Dispositions transitoires concernant les demandes de résidence permanente CH reçues avant l’entrée en vigueur de la présente politique d’intérêt public temporaire et en attente d’une décision à l’étape 1

Si une demande CH a été reçue entre le 1er juin 2015 et le 4 février 2016, IRCC :

  • envoie une lettre (annexe B) dans laquelle il accorde au demandeur la possibilité de mettre à jour sa demande CH dans les 60 jours qui suivent;
  • une fois ce délai de 60 jours expiré, évalue l’admissibilité dans les trois semaines qui suivent.

Si le demandeur est admissible, IRCC :

Si le demandeur n’est pas admissible, IRCC :

  • ajoute la note suivante à l’écran IMM du SMGC : « Le demandeur a présenté une demande CH conformément au BO 600-A, mais ne remplit pas les critères d’admissibilité de la politique d’intérêt public temporaire, parce qu’il [insérer le motif]. Le traitement de la demande se poursuivra selon la procédure habituelle. »;
  • traite la demande selon la procédure habituelle;
  • dans le cas d’un demandeur résidant au Québec, si la demande est approuvée, demande un CSQ.

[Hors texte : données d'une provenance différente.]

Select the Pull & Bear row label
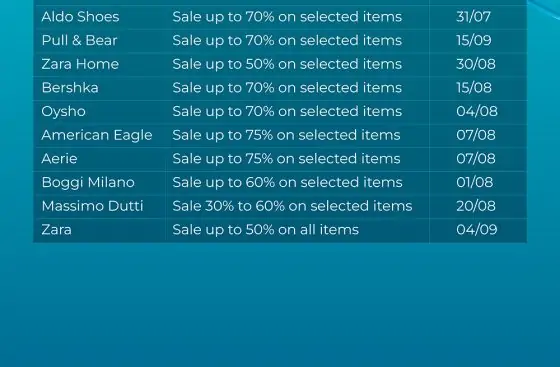This screenshot has height=367, width=560. tap(79, 40)
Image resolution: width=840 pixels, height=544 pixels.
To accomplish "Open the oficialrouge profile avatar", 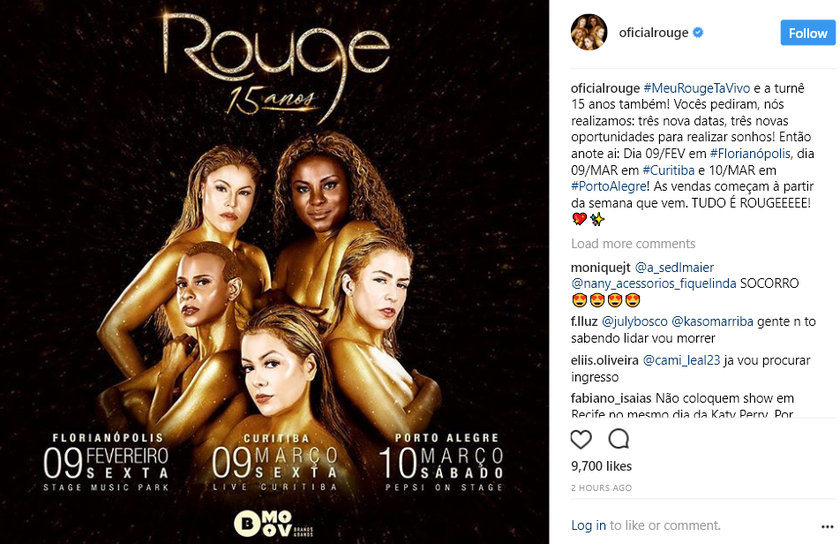I will [x=589, y=32].

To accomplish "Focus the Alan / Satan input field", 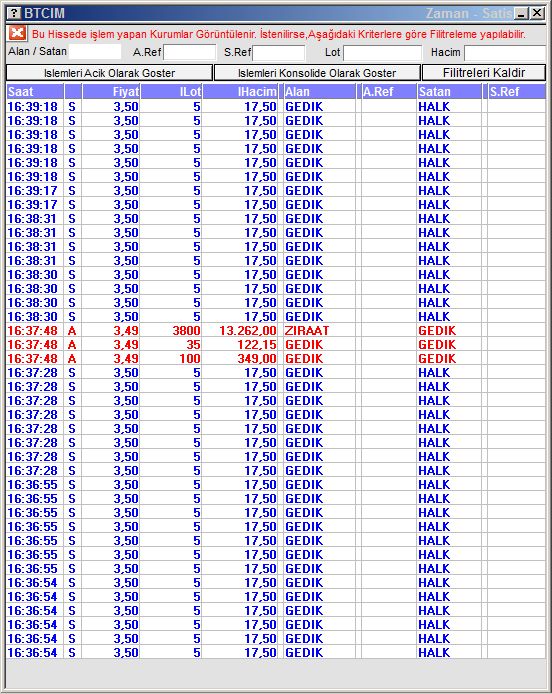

Autres catégories de résidents permanents

Si une personne a présenté une demande de résidence permanente dans une catégorie de demandeurs se trouvant au Canada (p. ex. la catégorie des époux ou conjoints de fait au Canada, la catégorie des aides familiaux, la catégorie de l’expérience canadienne ou la catégorie des titulaires de permis) et que la décision à l’étape 1 n’a pas encore été prise, le traitement de cette demande se poursuivra, mais le demandeur ne bénéficiera pas d’un sursis administratif au renvoi en vertu de la politique d’intérêt public temporaire.

Si le demandeur en question remplit les critères d'admissibilité énoncés dans le présent BO, il peut avoir droit à un sursis administratif au renvoi s'il présente une demande CH au plus tard le 4 août 2016. Une demande CH peut être jointe à une demande de résidence permanente existante si aucune décision à l'étape 1 n'a été rendue; aucuns frais de traitement ne s'appliquent conformément à l'article R307. La demande CH doit être expédiée au bureau qui traite la demande de résidence permanente. L'agent examine la demande à la lumière des critères d'admissibilité de la politique d'intérêt public temporaire et suit les étapes susmentionnées (note dans le SMGC, codage du programme spécial, etc.).

Examen des risques avant renvoi

La personne dont la demande CH est rejetée et qui fait l’objet d’une mesure de renvoi exécutoire peut demander un ERAR de la façon habituelle. En vertu de l’article R232, toute personne qui présente une demande d’ERAR bénéficie d’un sursis au renvoi.